Get length of a dataset in Tensorflow

Tags:

source_dataset = tf.data.TextLineDataset('primary.csv')
target_dataset = tf.data.TextLineDataset('secondary.csv')
dataset = tf.data.Dataset.zip((source_dataset, target_dataset))
dataset = dataset.shard(10000, 0)
dataset = dataset.map(lambda source, target: (tf.string_to_number(tf.string_split([source], delimiter=',').values, tf.int32),
                                              tf.string_to_number(tf.string_split([target], delimiter=',').values, tf.int32)))
dataset = dataset.map(lambda source, target: (source, tf.concat(([start_token], target), axis=0), tf.concat((target, [end_token]), axis=0)))
dataset = dataset.map(lambda source, target_in, target_out: (source, tf.size(source), target_in, target_out, tf.size(target_in)))
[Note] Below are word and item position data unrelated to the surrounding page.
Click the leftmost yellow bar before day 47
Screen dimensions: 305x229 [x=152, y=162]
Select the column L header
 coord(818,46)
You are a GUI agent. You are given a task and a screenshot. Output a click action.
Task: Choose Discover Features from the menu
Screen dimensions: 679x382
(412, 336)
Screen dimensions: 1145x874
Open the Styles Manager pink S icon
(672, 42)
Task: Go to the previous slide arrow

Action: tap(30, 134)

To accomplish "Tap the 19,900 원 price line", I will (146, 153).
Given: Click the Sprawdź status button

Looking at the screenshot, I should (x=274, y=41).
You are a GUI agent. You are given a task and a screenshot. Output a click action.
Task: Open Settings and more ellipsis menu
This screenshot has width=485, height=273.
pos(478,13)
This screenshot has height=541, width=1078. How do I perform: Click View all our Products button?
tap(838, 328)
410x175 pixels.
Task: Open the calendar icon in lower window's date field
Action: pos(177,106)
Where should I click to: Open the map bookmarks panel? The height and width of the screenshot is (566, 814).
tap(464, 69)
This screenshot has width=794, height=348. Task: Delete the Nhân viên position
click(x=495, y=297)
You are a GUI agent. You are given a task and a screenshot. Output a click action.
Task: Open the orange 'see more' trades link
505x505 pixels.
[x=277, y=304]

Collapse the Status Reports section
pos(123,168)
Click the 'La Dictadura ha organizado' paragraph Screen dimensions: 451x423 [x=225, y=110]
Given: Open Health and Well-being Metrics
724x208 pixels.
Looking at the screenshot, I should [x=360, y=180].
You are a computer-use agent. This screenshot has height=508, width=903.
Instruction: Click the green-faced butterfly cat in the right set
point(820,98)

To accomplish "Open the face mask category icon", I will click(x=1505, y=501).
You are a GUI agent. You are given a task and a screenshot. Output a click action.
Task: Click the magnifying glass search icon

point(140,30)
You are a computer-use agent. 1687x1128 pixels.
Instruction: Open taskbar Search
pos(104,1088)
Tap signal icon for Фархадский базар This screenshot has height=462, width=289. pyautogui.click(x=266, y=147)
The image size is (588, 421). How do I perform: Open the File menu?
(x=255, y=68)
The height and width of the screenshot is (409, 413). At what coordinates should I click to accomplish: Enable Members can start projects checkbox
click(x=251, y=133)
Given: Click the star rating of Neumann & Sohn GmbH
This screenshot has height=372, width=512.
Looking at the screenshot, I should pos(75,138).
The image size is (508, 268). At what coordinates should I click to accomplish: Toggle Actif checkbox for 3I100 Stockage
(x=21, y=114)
dataset = dataset.shuffle(NUM_SAMPLES)  #This is the important line of code

I would like to shuffle my entire dataset fully, but shuffle() requires a number of samples to pull, and tf.Size() does not work with tf.data.Dataset.

How can I shuffle properly?

229

asked Dec 10 '17 04:12

Evan Weissburg

2 Answers

I was working with tf.data.FixedLengthRecordDataset() and ran into a similar problem. In my case, I was trying to only take a certain percentage of the raw data. Since I knew all the records have a fixed length, a workaround for me was:

totalBytes = sum([os.path.getsize(os.path.join(filepath, filename)) for filename in os.listdir(filepath)])
numRecordsToTake = tf.cast(0.01 * percentage * totalBytes / bytesPerRecord, tf.int64)
dataset = tf.data.FixedLengthRecordDataset(filenames, recordBytes).take(numRecordsToTake)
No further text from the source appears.